### [TASK LIST]
**A)** In the forum thread about reading the Nextstrain SARS-CoV-2 tree, how does a user switch the default view to a divergence tree?
**B)** Pick up the forum thread about reading the Nextstrain SARS-CoV-2 tree after its last sentence and continue it.

### [PAGE EXCERPT]
···

I hope to use the Nextstrain website for my introductory biology class this Fall. However, I have one vexing question about the interpretation of the default phylogenetic tree (ncov) on the website:
It seems that every branch represents one unique genotype, identified on the date shown on the x-axis (in the default view). What happens if another virus of the same genotype is identified? Is that then shown as the end of the branch, and the previous end ‘erased’? (I have yet to find sample placed internally on a branch) In other words, does the branch end indicate the last virus of that genotype to be identified, or the first virus of that genotype to be identified? I find it hard to believe that every genotype is identified only once.
Hi @plyons! The default tree view for SARS-CoV-2 on Nextstrain shows a “time tree” where each tip is plotted on the x-axis by its collection date and the internal nodes indicate the inferred time that ancestral strains circulated based on the observed collection dates and phylogenetic structure. In this layout, you will rarely see tips plotted on top of ancestral nodes. For example, here is the zoomed-in view of the Alpha clade in our global build:
You can change this default view to show a “divergence tree” by selecting the “divergence” button in the left navigation bar under the “Branch Length” section. In this divergence tree view of the same clade, we see tips and internal nodes plotted on the x-axis by the number of mutations they have relative to the root sequence of the tree.
Here we see that several tips fall on top of internal nodes indicating that these tips and the ancestral strain represented by the internal node have the exactly same genotype. If we added new strains to this tree with identical sequences to other strains, the new strains would be plotted at the same position on the x-axis as the other identical strains (with a slightly different y-axis position due to the “rectangular” phylogenetic tree layout).

···

### [PROVIDED MATERIAL]

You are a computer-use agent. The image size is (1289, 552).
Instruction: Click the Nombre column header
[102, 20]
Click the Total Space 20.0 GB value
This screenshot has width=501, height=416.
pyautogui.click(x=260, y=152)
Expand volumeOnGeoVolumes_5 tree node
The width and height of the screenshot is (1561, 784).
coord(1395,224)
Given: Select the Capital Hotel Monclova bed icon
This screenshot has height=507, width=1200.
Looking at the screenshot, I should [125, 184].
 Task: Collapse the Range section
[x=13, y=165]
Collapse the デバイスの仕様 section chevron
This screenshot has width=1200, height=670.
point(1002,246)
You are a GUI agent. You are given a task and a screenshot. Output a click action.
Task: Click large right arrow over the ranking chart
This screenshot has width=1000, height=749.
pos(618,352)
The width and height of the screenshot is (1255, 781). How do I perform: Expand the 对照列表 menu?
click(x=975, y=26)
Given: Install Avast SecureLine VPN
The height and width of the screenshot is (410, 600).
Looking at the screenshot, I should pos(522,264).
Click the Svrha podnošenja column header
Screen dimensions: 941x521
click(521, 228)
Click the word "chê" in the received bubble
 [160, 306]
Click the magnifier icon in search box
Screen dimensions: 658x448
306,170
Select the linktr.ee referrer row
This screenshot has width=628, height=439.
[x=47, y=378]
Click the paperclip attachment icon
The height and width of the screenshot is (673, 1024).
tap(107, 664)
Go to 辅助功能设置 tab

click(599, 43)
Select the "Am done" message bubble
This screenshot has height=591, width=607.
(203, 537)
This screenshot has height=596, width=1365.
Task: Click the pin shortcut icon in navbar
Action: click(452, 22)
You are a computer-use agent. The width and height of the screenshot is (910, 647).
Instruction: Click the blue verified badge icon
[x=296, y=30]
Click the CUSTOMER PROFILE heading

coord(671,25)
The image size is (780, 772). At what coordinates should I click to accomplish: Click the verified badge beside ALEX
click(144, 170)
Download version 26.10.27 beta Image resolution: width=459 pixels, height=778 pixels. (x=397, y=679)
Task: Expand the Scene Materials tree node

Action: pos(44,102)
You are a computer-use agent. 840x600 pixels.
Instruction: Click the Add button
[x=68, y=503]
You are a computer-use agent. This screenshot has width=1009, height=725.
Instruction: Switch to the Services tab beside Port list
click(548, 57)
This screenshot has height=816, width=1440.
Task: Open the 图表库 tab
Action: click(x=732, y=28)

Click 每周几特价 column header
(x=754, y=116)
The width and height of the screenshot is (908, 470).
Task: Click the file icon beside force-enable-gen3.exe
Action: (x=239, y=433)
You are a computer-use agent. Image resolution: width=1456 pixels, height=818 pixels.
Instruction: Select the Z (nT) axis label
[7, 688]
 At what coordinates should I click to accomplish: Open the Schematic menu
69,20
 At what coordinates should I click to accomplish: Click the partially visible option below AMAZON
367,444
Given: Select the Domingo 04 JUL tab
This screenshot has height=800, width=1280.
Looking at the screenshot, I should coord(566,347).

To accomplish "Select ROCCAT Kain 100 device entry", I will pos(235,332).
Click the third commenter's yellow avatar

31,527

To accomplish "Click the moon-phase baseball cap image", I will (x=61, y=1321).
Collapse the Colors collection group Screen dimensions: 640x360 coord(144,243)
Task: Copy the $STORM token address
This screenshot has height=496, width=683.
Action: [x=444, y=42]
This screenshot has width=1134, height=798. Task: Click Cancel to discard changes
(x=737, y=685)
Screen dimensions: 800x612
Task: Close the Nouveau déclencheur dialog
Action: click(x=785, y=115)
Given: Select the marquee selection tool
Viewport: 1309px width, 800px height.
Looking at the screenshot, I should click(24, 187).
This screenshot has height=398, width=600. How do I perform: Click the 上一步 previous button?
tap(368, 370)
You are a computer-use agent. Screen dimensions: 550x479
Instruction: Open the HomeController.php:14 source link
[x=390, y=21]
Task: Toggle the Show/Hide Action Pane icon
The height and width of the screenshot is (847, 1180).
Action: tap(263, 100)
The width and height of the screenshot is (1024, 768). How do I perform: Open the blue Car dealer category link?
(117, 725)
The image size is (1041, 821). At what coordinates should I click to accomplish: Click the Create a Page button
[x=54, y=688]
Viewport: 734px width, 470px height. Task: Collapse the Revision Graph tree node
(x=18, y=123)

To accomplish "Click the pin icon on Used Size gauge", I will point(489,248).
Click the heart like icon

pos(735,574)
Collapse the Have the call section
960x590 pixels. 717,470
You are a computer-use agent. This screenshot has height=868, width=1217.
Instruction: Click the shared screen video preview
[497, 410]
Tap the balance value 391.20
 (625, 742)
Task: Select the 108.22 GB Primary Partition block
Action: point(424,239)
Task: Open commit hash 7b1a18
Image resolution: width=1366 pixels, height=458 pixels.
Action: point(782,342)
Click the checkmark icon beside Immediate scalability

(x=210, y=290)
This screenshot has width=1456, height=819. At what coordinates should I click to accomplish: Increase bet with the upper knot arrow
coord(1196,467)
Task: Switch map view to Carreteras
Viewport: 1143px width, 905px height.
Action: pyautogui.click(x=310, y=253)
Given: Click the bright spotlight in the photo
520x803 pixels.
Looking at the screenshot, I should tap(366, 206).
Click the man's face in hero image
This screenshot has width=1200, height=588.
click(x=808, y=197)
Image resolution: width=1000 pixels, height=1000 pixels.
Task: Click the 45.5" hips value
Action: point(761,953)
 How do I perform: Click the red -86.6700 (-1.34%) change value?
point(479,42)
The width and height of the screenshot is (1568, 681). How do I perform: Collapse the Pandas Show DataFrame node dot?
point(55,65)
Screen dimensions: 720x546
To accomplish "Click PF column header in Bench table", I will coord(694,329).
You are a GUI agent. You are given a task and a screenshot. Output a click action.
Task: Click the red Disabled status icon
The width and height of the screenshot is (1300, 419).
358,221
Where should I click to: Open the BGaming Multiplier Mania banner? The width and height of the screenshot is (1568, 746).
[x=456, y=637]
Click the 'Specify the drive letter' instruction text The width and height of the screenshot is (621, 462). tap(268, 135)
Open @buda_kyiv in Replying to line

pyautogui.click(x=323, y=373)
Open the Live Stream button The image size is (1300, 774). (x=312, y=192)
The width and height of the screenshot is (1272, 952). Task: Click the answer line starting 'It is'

···

### [RESPONSES TO THE TASKS]
**A)** By selecting the "divergence" button in the left navigation bar under the "Branch Length" section.

**B)**
Identical strains in this view can also appear as polytomies where the observed strains differ by genotype from their inferred ancestor but all observed strains are identical. I’ve highlighted two such polytomies in the following tree for New Zealand strains where two pairs of strains share a nucleotide mutation at 17009 (yellow tips) and then a sibling pair of strains share a mutation at 29296 (blue tips at the same x-axis position):
Thank you for your quick reply! Yes, this helps to understand the presentation of data, and I can see that the divergence view is better for understanding genetic relationships.
But, I guess I’m still curious to understand the meaning of the “time” x-axis. It appears from this data that a viral strain is very rarely (almost never, although you do show a number of identical strains) found again, or reported to this database again. I’m curious to know if this is a reflection of sampling (if the virus evolves rapidly enough, and sampling is distributed/slow enough, then we wouldn’t expect many identical strains), or reporting (an identical strain is not entered into the database because it is not a new strain). For example, most strains within Clade 20G appear to have been reported Feb-April 2021, but not since; most strains within Clade 21A(delta) appear to have been reported April-June 2021; meanwhile, Clade 20I(alpha V1) appear to have been reported across a wide time-span, Feb-June 2021. I’m guessing, based on this, that this is truly a reality based on sampling, rather than reporting, and it really is a rarity to sample the identical virus twice.